のどかの夫の悟が光龍館に入会してきたのは和真が大学二年生の時のことだった。
悟が入会したのはもちろんのどかに勧められたからで、他の大人の道場生たちからは「仲がいいんですね」とよく冷やかされていた。
美人の部類に入るのどかに対し、悟は背こそ高いがパッとした見た目をしていなかった。アリクイを思わせる気の抜けた面長の顔に黒縁めがねを掛け、髪はしゃれっ気なく短く切って、着ている服もユニクロやイオンの洋服売り場で買い揃えているような、安っぽい感じだった。齢はのどかより五歳ほど上で、元々職場の同僚だったらしい。

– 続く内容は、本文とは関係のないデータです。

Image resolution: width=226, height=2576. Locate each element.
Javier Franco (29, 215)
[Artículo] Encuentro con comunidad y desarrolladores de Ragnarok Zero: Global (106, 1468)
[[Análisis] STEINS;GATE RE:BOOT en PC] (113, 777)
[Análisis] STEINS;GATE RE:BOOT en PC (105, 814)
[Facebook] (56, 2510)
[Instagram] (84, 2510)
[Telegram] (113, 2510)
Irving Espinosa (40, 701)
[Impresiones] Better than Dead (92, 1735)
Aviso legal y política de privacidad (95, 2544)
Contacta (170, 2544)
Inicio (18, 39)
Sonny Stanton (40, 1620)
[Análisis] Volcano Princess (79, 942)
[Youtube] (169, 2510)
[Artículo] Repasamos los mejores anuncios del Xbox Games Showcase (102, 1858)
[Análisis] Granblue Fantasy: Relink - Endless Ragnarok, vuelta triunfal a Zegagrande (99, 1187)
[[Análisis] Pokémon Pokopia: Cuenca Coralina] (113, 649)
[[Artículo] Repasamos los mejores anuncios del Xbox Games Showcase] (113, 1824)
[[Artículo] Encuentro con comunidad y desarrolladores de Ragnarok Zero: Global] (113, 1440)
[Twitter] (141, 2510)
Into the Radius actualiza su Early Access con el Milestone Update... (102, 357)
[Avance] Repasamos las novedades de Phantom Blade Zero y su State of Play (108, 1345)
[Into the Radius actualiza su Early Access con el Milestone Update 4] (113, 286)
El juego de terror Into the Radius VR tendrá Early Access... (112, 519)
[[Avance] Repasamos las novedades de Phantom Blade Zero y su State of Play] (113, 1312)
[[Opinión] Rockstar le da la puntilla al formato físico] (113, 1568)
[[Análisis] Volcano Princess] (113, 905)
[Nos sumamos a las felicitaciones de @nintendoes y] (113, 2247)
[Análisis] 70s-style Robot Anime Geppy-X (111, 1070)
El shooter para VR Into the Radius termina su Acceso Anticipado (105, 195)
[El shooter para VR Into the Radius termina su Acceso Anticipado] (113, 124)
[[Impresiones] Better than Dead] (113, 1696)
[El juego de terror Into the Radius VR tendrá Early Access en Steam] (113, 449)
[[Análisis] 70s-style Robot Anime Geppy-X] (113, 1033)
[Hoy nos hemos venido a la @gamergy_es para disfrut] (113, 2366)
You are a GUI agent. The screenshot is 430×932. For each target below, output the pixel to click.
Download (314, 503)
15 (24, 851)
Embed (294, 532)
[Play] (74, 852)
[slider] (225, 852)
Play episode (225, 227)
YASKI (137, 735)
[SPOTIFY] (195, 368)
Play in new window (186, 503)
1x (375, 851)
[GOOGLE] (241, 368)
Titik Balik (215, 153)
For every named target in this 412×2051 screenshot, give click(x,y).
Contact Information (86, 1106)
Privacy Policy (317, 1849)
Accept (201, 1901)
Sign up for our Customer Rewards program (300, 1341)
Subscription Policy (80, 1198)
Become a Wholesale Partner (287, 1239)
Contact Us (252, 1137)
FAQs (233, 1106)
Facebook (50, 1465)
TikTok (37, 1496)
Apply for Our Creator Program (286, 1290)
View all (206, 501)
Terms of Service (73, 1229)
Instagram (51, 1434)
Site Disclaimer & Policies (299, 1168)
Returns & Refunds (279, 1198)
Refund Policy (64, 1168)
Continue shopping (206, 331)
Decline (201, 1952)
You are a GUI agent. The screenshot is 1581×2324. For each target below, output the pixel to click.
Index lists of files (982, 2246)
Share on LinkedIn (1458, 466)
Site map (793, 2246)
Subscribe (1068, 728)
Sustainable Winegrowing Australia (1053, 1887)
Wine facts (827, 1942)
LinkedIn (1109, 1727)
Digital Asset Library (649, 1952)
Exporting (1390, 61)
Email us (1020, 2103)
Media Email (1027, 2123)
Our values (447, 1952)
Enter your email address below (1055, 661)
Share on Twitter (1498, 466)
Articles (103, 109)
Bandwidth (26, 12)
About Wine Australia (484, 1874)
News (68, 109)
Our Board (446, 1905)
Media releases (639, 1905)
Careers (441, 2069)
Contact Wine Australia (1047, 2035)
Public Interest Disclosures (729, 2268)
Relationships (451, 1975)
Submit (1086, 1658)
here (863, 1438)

空手の実力も、いかにも中年に差し掛かった男性が、普段動かしていない肉体を久々に運動させているといった感が否めなかった。技のスピードが無く、四肢のバランスが悪い。それでもまあ、妻に引っ張られる感じで練習にはいちおうそれなりに取り組んでいた。
悟の入会後のある時開かれた道場生間での飲み会で、和真は悟とのどかと一時的に三人で飲んだことがある。
その時は座敷で道場生たち皆で飲んでいたのだが、どういうわけか途中香山夫妻と和真しか近くの席にいなくなった時間帯があって、和真は二人を相手にしばらく飲んだのだ。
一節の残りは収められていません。